_Work to be completed_
Go to the line containing "The width and height of the screenshot is (1270, 952)." and retype it and every later line exactly as written, up to the last line of the entries. Keep pictures out.

※

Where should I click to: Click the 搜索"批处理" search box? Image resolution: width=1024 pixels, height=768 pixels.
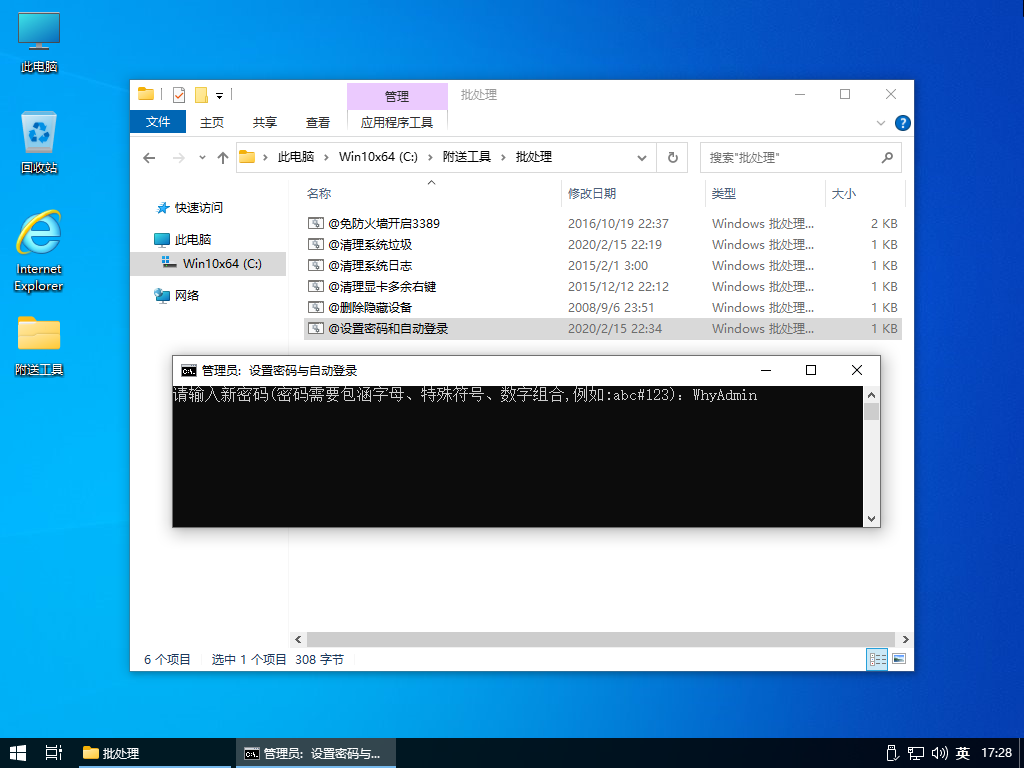point(790,158)
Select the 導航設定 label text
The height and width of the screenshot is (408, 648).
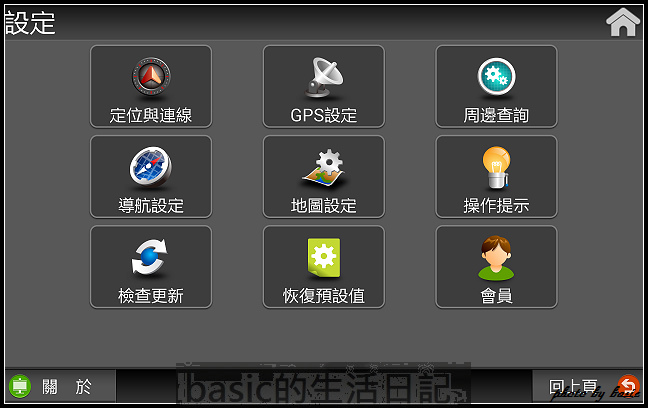point(151,205)
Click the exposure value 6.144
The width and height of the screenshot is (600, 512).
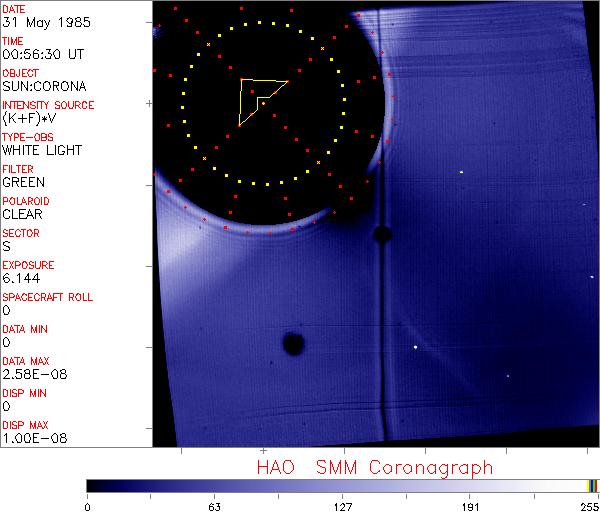[19, 278]
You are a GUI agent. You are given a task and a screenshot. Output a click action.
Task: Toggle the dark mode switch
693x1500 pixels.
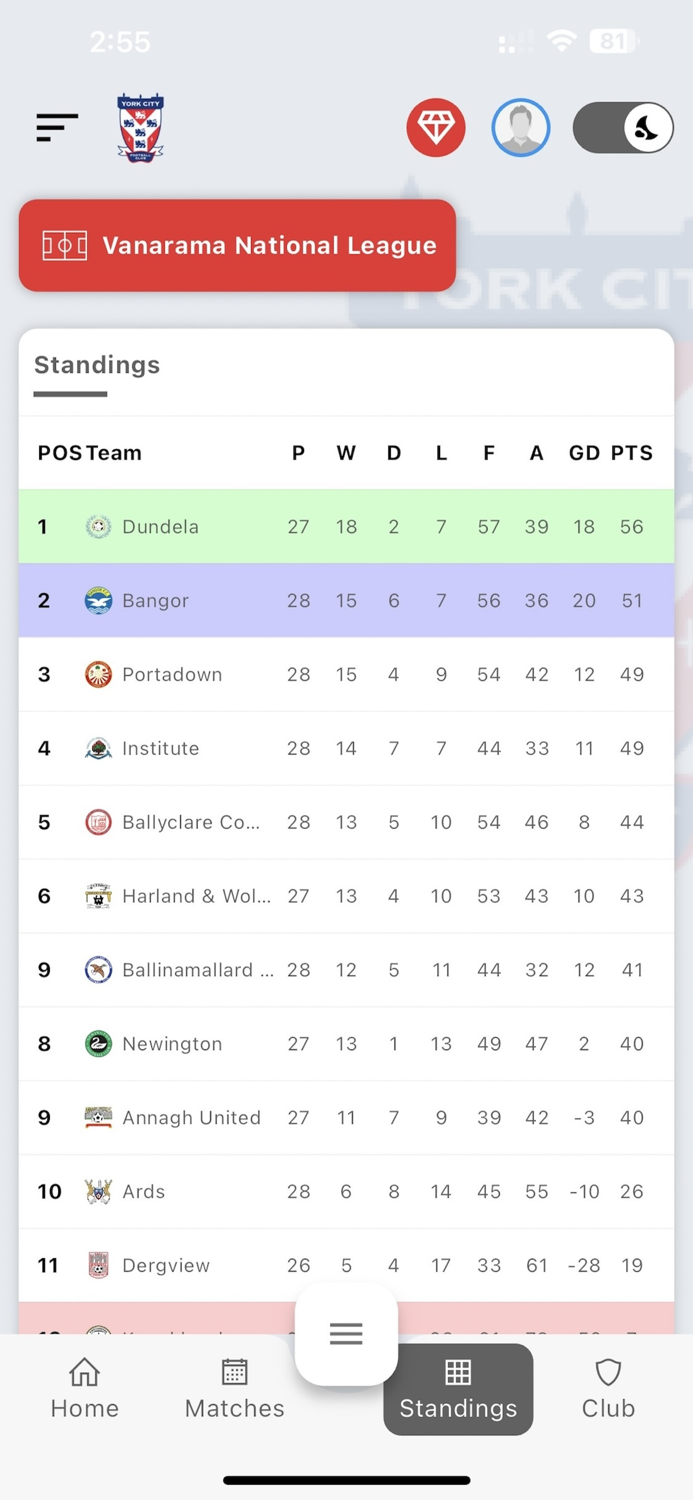pyautogui.click(x=623, y=127)
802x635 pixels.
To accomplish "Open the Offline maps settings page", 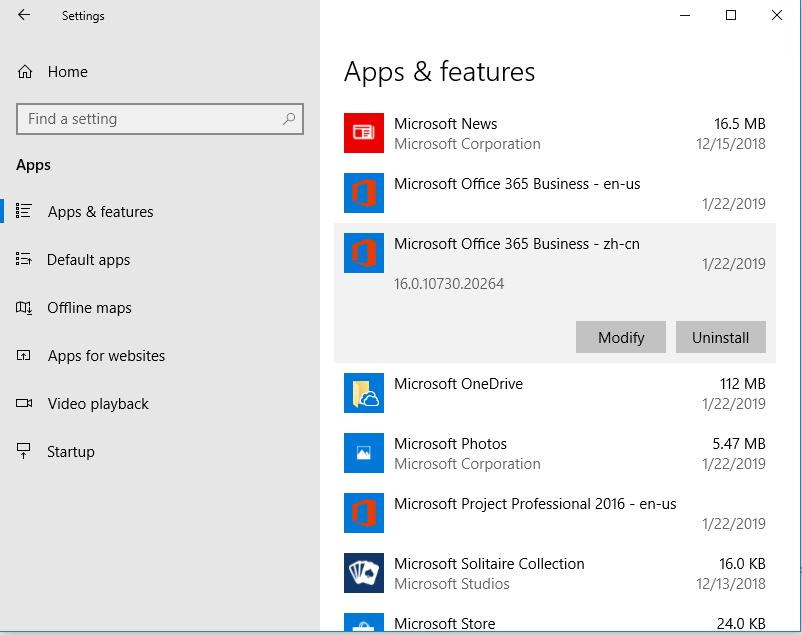I will coord(89,308).
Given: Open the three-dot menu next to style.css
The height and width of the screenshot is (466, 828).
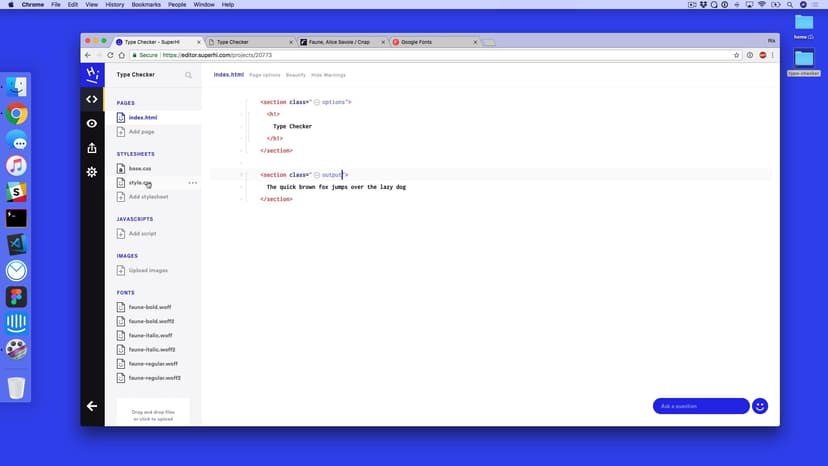Looking at the screenshot, I should point(192,183).
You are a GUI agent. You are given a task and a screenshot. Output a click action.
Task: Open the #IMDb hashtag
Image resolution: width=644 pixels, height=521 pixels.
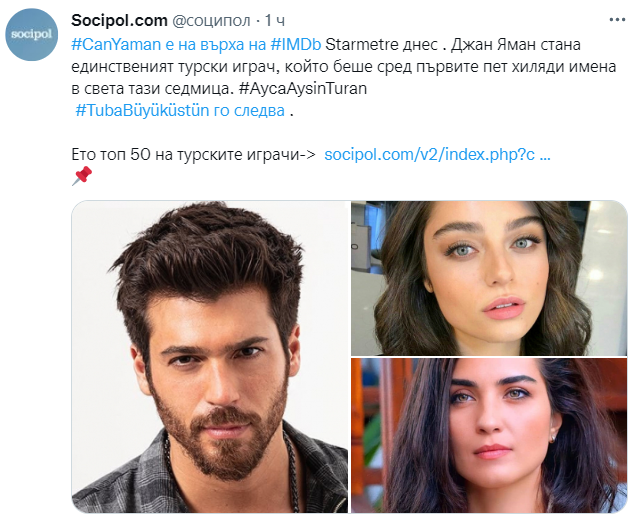(x=296, y=44)
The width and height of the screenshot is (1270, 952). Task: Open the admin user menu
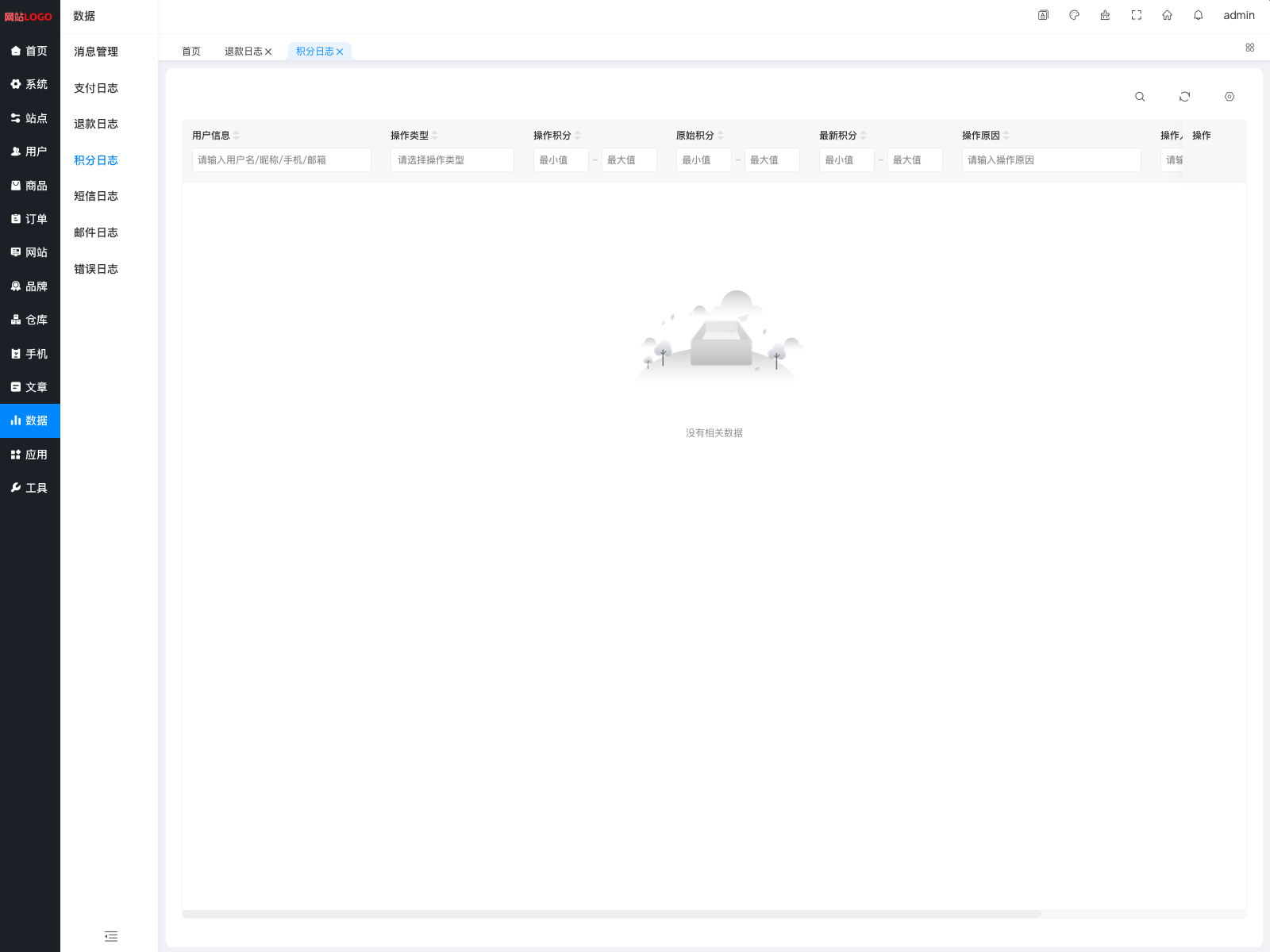[1238, 15]
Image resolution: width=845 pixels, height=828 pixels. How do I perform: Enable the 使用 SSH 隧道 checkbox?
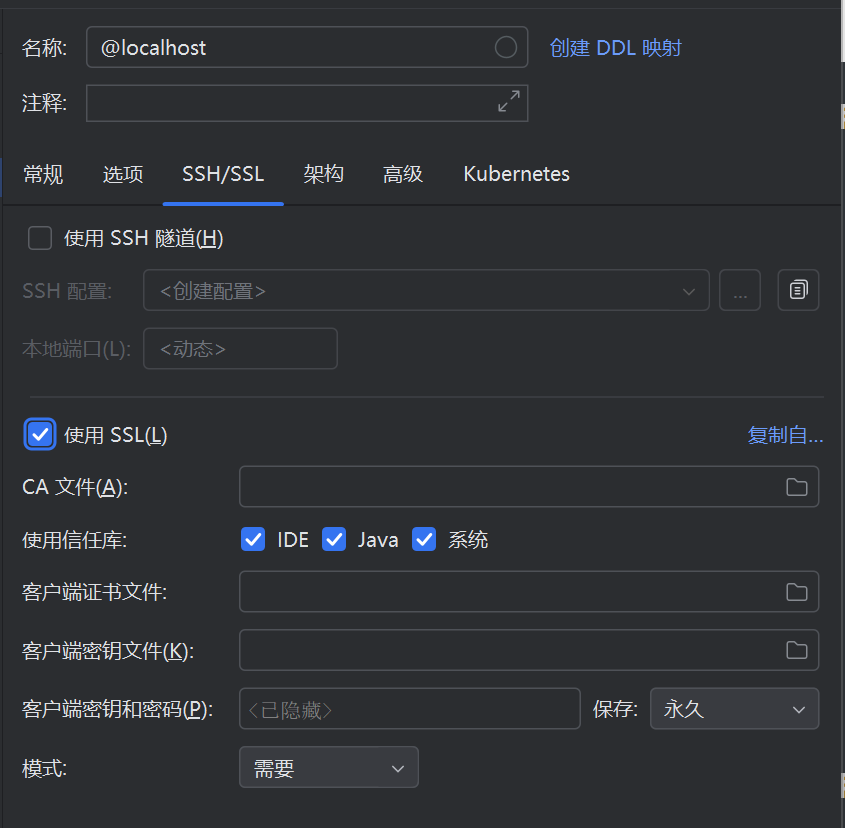[x=40, y=238]
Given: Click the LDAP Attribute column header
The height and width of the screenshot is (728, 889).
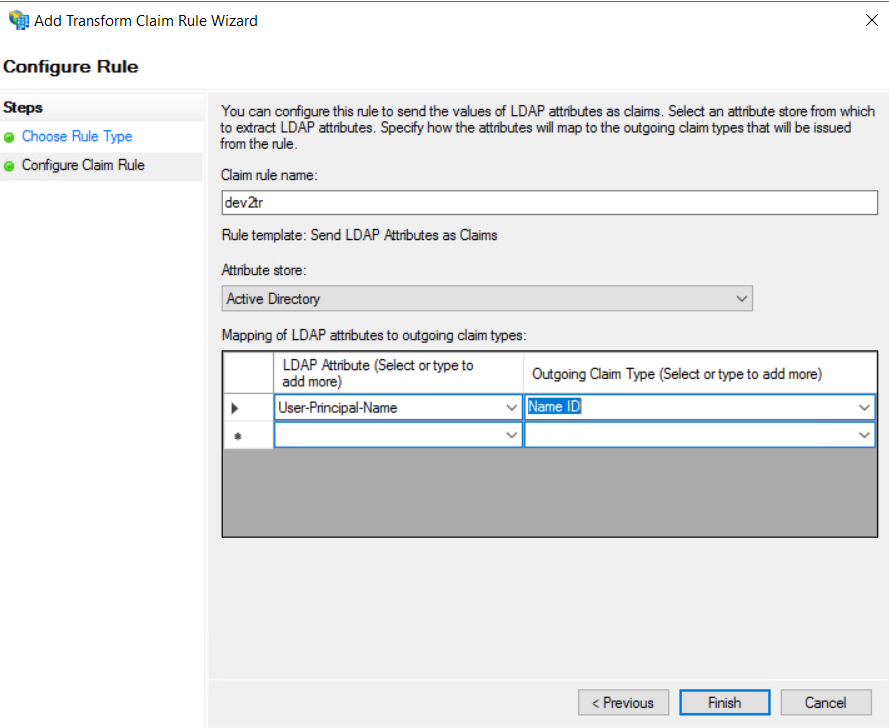Looking at the screenshot, I should pyautogui.click(x=398, y=373).
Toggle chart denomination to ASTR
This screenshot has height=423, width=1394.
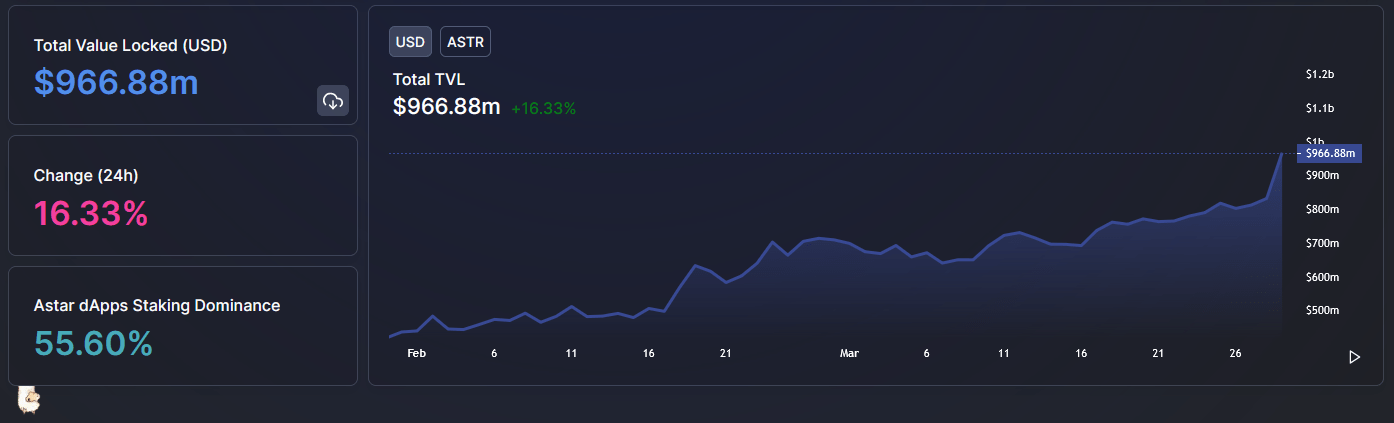tap(465, 42)
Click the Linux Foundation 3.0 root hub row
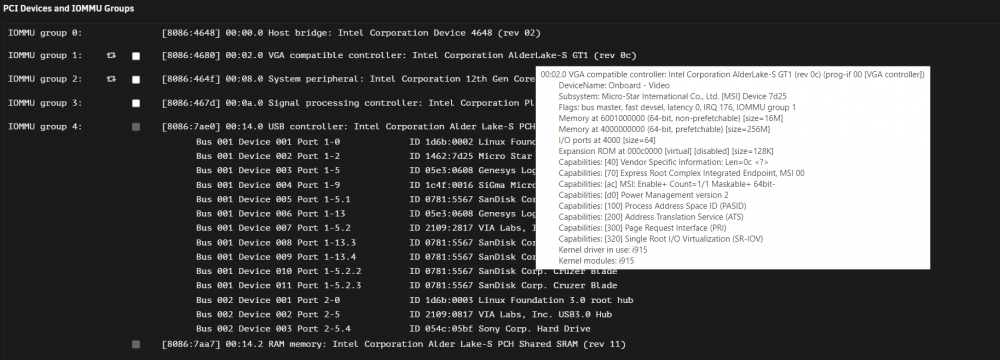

※

_Response to this exercise_
The width and height of the screenshot is (1270, 952). Task: Open the admin user menu
[1238, 15]
Image resolution: width=845 pixels, height=828 pixels. How do I perform: Enable the 使用 SSH 隧道 checkbox?
[x=40, y=238]
Given: Click the LDAP Attribute column header
The height and width of the screenshot is (728, 889).
Looking at the screenshot, I should pyautogui.click(x=398, y=373).
Toggle chart denomination to ASTR
This screenshot has height=423, width=1394.
tap(465, 42)
Click the Linux Foundation 3.0 root hub row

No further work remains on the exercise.